Task details – Rewrite these rows with "spot price" changed to "market price" and everything else kept the same. Leave out the pictures.
--- Start of Exercise input ---
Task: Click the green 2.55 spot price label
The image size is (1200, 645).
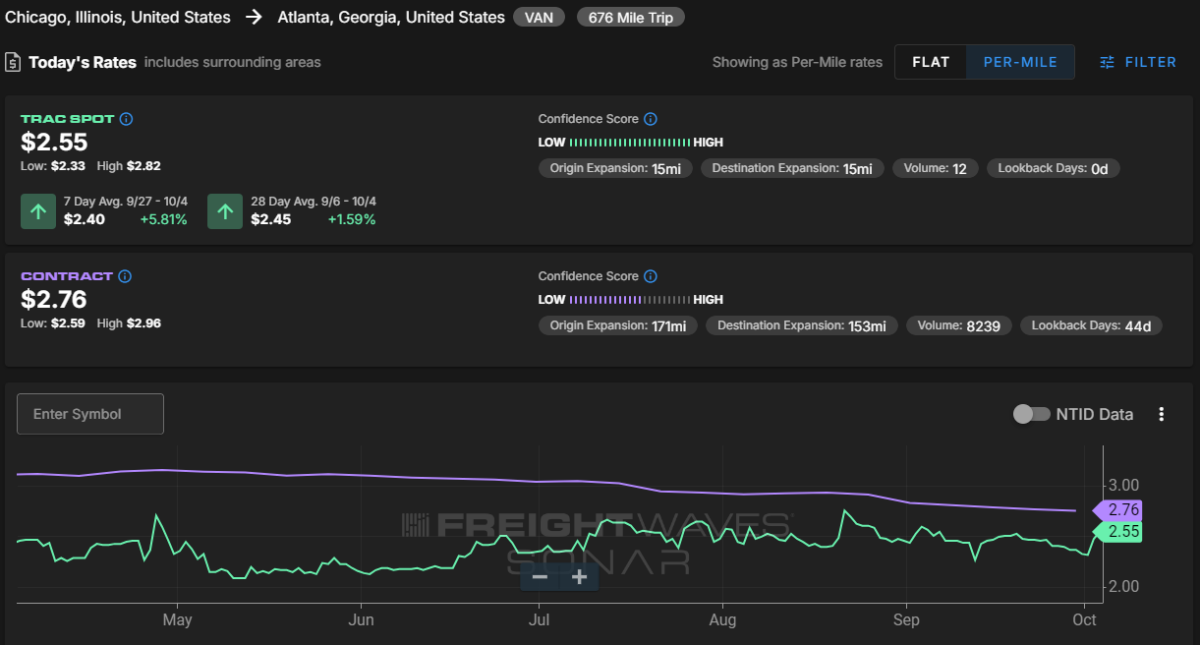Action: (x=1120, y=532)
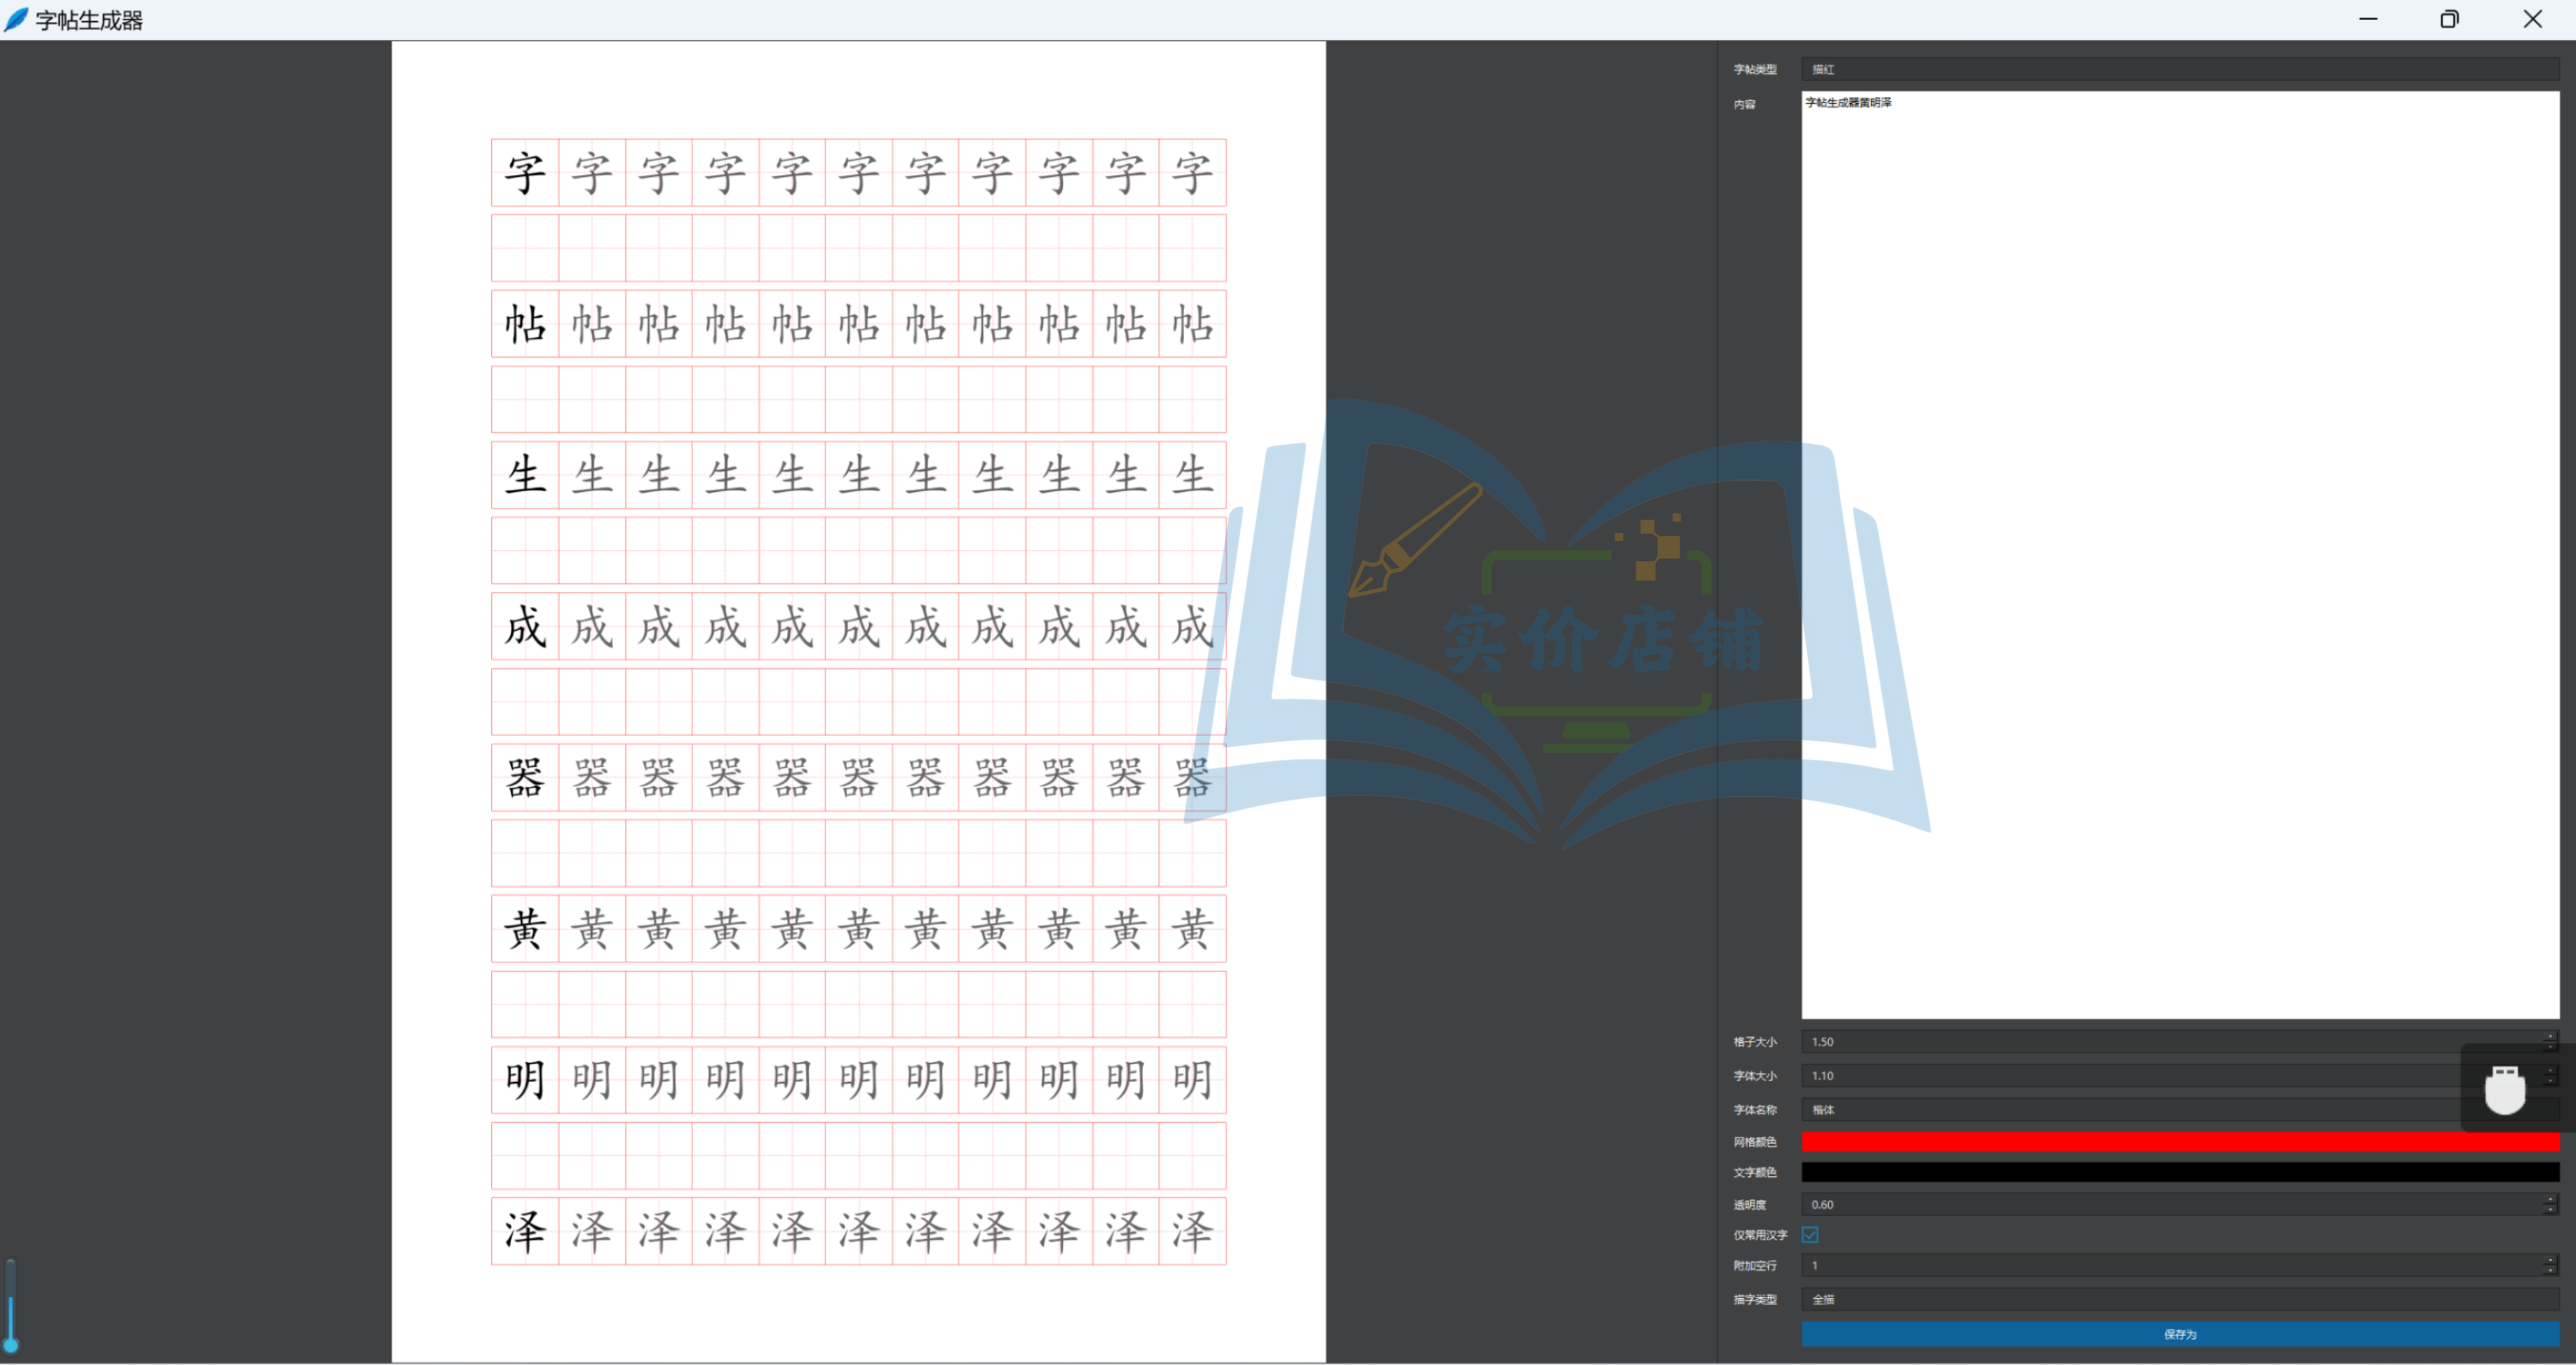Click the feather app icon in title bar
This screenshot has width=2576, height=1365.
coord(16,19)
--- End of Exercise input ---
Expected answer –
Task: Click the green 2.55 market price label
The image size is (1200, 645).
Action: (x=1120, y=532)
Click the feather app icon in title bar
This screenshot has width=2576, height=1365.
coord(16,19)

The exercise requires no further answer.